As astronauts head toward the moon for the first time in decades, engineers and scientists at Georgia Tech are viewing on with excitement.
The current Artemis II mission is set to take four astronauts around the moon.
The previous Artemis mission in 2022 was unmanned, but researchers from Georgia Tech contributed to it. With this mission, Georgia Tech grads are involved, including people who lead teams that worked on the launch and will recover the crew and the spacecraft from the Pacific Ocean when they return to Earth.
Retired NASA astronaut Colonel Shane Kimbrough, an Atlanta native with a master’s from Georgia Tech, stated that’s a neat thing about the school: There are 14 astronauts among its alumni, but many more are working in space exploration.
“It’s cool to have astronauts right, but there’s hundreds of Tech people working in the space business and the space indusattempt,” he stated at a conference on campus on Thursday. “I can go around the globe and go into mission control in Europe or in Houston and see little GT stickers on the console or on somebody’s laptop.”
Kimbrough came to Atlanta straight from watching the Artemis II launch at the Kennedy Space Center in Florida.
Last year, Georgia Tech created its Space Research Institute to pull toobtainher faculty, staff and students who work on space from different areas, including engineering, science and business.
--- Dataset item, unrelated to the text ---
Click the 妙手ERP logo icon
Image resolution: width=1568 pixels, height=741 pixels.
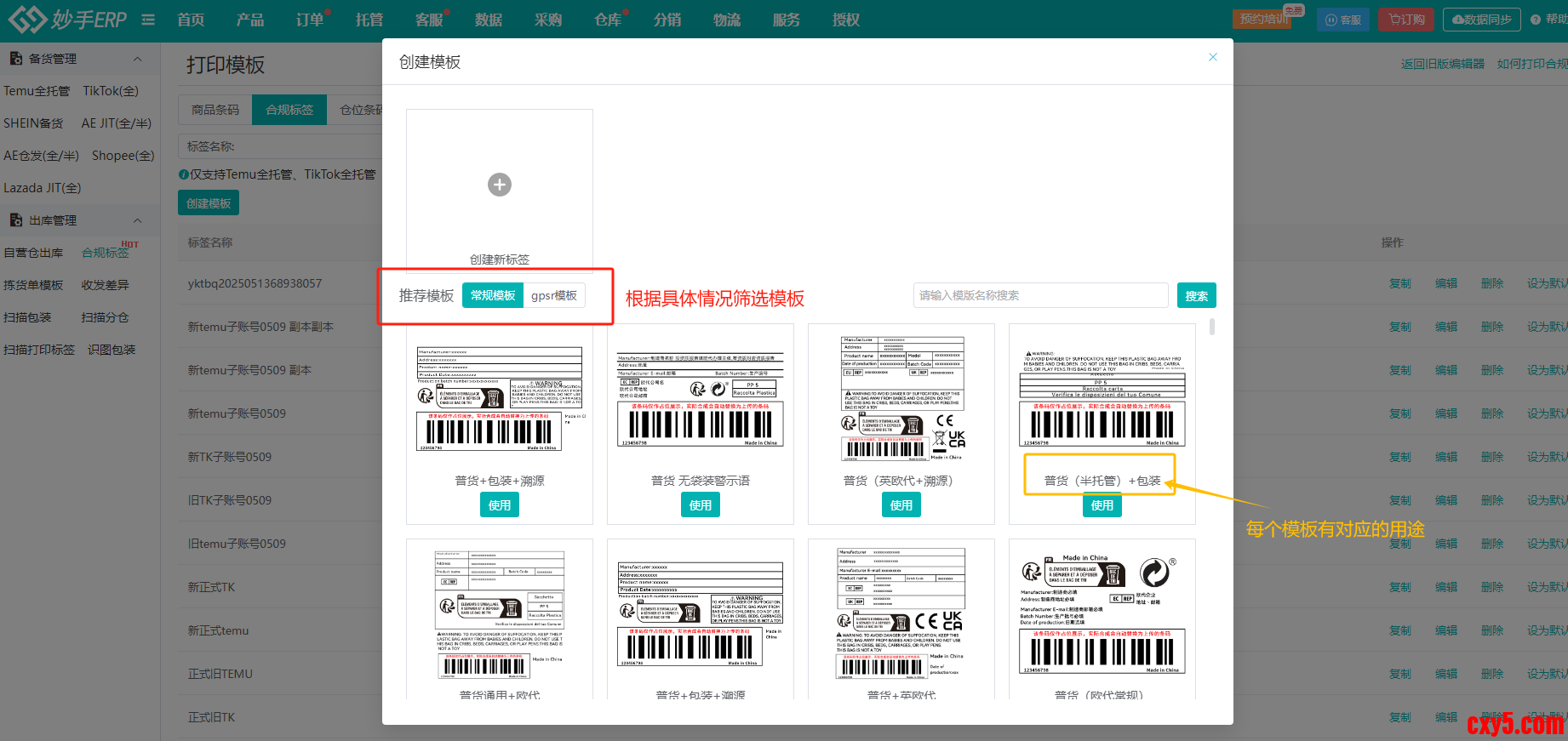pyautogui.click(x=27, y=19)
Georgia Tech aerospace engineering professor Glenn Lightsey informed the conference attfinishees he’s viewing forward to more collaboration.
“We, Georgia Tech, want to be a teammate at least on the missions going to the moon, going to Mars, going to the ocean worlds and see what’s there,” he stated. “To view into deep space and see other galaxies. What is in these black holes, where do they come from, what does it mean for our place in the universe?”
The Artemis II team gave the go-ahead Thursday afternoon for the Orion spacecraft to fire its engines and leave Earth’s orbit Thursday evening for its trip around the moon.
The craft has been in orbit since Wednesday evening. The crew worked through a problem with their toilet early in the mission. Mission Control woke the astronauts up on Thursday by playing “Green Light” by John Legfinish featuring André 3000.